EXCERPTED DATA =

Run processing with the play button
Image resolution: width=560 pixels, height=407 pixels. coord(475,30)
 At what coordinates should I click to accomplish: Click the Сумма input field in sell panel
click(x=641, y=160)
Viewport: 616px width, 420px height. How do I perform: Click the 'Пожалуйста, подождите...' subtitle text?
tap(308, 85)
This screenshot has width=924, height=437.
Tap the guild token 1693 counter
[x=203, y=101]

DESCRIPTION OF THE TASK = Copy the whole listing once more, exactly.

TASK RESULT =
Run processing with the play button
Image resolution: width=560 pixels, height=407 pixels. coord(475,30)
 At what coordinates should I click to accomplish: Click the Сумма input field in sell panel
click(x=641, y=160)
Viewport: 616px width, 420px height. How do I perform: Click the 'Пожалуйста, подождите...' subtitle text?
tap(308, 85)
This screenshot has width=924, height=437.
Tap the guild token 1693 counter
[x=203, y=101]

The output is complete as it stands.